Home robot companion Jibo may be able to recognize natural speech but it won’t demand a web connection to do it, the first ‘bot to feature a new offline engine that cuts the cord. Jibo, announced last year and expected to ship in 2016, may look like a kitchen appliance brought to life, but thanks to Sensory’s new TrulyNatural system will be able to perpetually listen and react to a broad range of voice commands without requiring a connection to the cloud as most speech-recognition does.
Handiwork of Cynthia Breazeal, an associate professor of media arts and sciences at MIT and director of the Personal Robots Group at the MIT Media Lab, Jibo stands 11-inches tall and has a moving LCD for a face. It’s designed to be a storyteller for kids, a companion for the elderly, and a quick way to keep up to date with news and web searches for everyone else.
It was enough to score almost $2.3m in a crowdfunding campaign, though deliveries aren’t expected until sometime next year, and product demonstrations themselves will only be shown this year.
TrulyNatural’s magic is based on shrinking the voice-recognition engine down to the point where it’s small enough to be installed locally and efficient enough to run without demanding huge servers in the crowd.

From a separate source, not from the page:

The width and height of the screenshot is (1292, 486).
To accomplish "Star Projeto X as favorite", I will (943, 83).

In fact, Sensory says, one version can fit “hundreds” of recognizable words into less than 1MB on a smartphone or wearable. For Jibo, though, that number can be far, far larger, not to mention work without the lag that’s normally involved when speech is shuttled to remote servers for processing. Sensory claims an error rate of less than 8-percent for 1m attempts.

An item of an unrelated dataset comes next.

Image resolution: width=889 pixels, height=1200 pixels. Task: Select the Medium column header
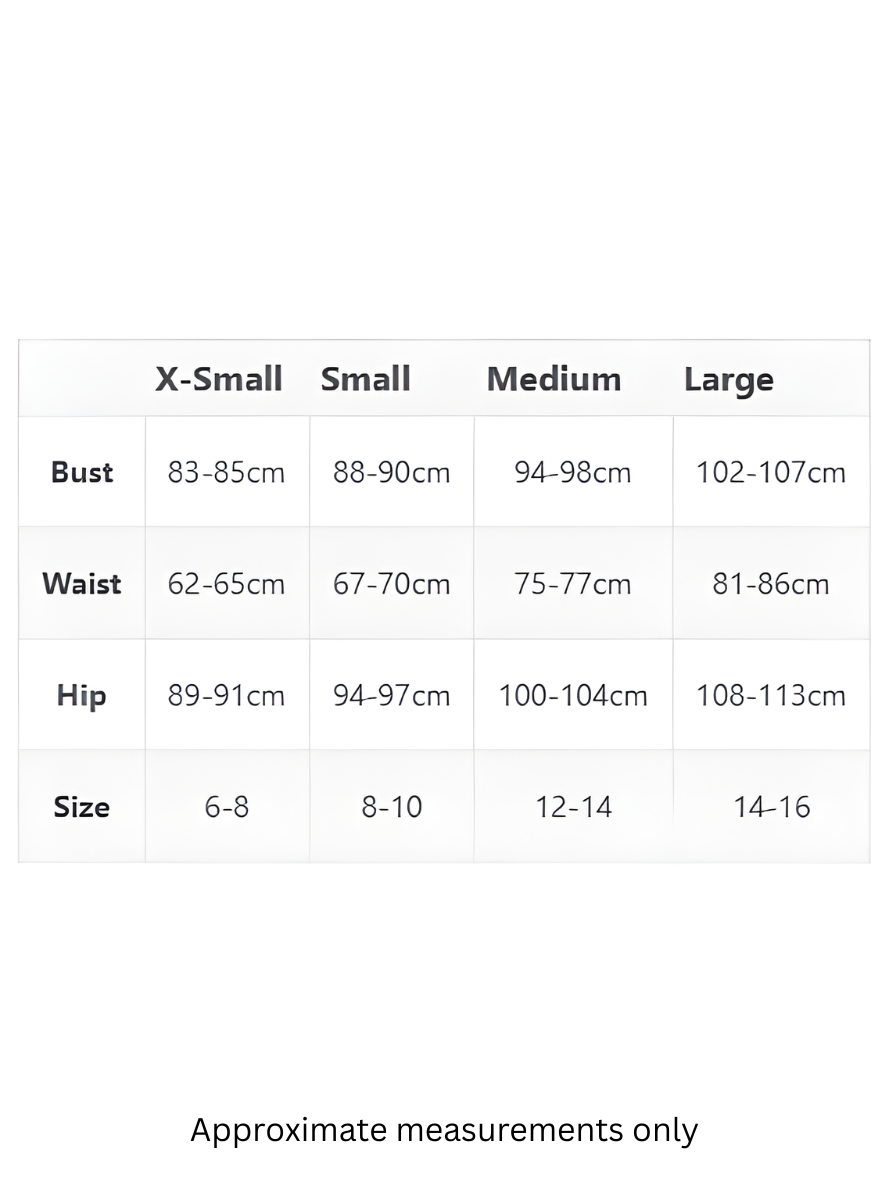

“We believed it’s the highest capacity large vocabulary recognizer out on the market today,” Sensory CEO Todd Mozier says.
TrulyNatural will initially recognize US English, Mandarin Chinese, Korean, Japanese, UK English, French, Spanish, and German; Italian, Portuguese, and Russian will follow later on in 2015.
Meanwhile, there are SDKs for iOS, Android, Windows, and Linux. While completely offline use is supported, another implementation can blend both local and cloud-based processing, the server-side component expanding on the core functionality whenever there’s a working connection.
For Jibo, it should mean the robot is more responsive, which will help it feel more lifelike. Since Breazeal and her team revealed the project, for instance, Amazon launched its Echo speech-controlled assistant, but that involves cloud-based processing and the lag that entails.
Interestingly Sensory can also identify individual speakers, not only differentiating between them but improving its voice recognition engine on a per-user basis by learning how each specific person speaks.
However, robotics are only one potential implementation for TrulyNatural. Sensory is also targeting automotive applications, which could mean car infotainment systems that react to a wide range of natural phrases and instructions but don’t need a web connection, as is relied upon in Android Auto.
For drivers, that extra turn of speed and responsiveness could be even more important. One of TrulyNatural’s abilities, for instance, is distinguishing between over half a million different song titles, perfect for a Tesla-style spoken jukebox search.
Intel is also using Sensory technology, demonstrating offline recognition earlier this year as embedded in the Jarvis headset.